For each molecular subtype as defined by a combination of ER and HER2 immuno-histochemistry markers, we summarized (table 5) eight publications addressing the percentage of axillary metastases [9]–[16]. As reported in our study the ER negative HER2 negative tumour subgroup has the lowest rate of axillary metastasis and the HER2 positive tumour one, the highest. We hypothesized from the whole results that the axillary lymph node metastasis process is predominantly related to intrinsic biological properties in the ER negative HER2 negative breast cancer subgroup when stochastic events, tumour size, growth rate and lympho vascular invasion are the main determinants in both the ER positive or the HER2 positive breast cancer subgroups. As the molecular subtypes differ in terms of relapse free survival and overall survival [ER negative HER2 negative and HER2 positive breast cancer patients experience a shorter relapse free survival and overall survival] and the nodal status is the strongest prognostic predictor, we highlighted a very complex interaction network between the primary tumour, the nodal status and the distant metastases. The molecular subtype classification is one determinant of this network.

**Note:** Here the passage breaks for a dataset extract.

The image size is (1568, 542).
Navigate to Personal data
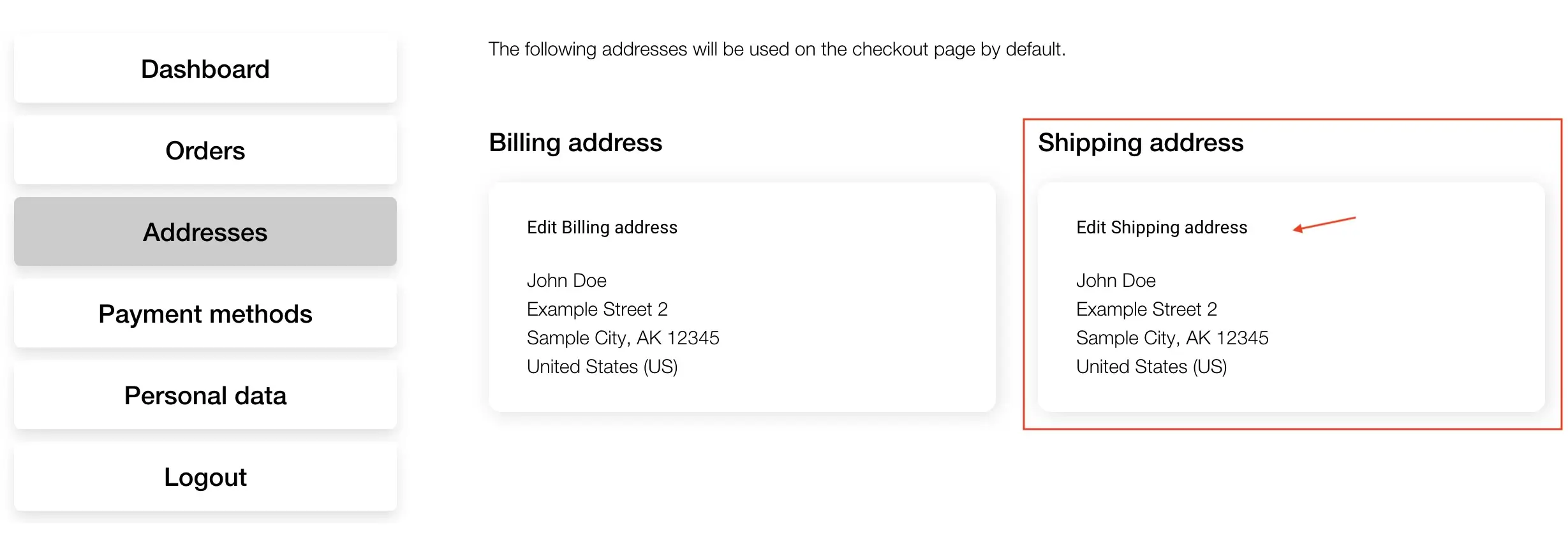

Finally we showed that biologically-driven analyses are able to build new models with higher performance in terms of breast cancer axillary status prediction. The molecular subtype classification is the first stratification level of breast carcinoma and strongly interacts with the axillary and distant metastasis process. Large integrative analyses have to be performed to explain why ER negative HER negative tumours have a low rate of axillary metastasis and a high rate of distant metastases. Conversely HER2 positive tumours have a rate of axillary metastases strongly related to the tumour size and a high rate of distant metastases.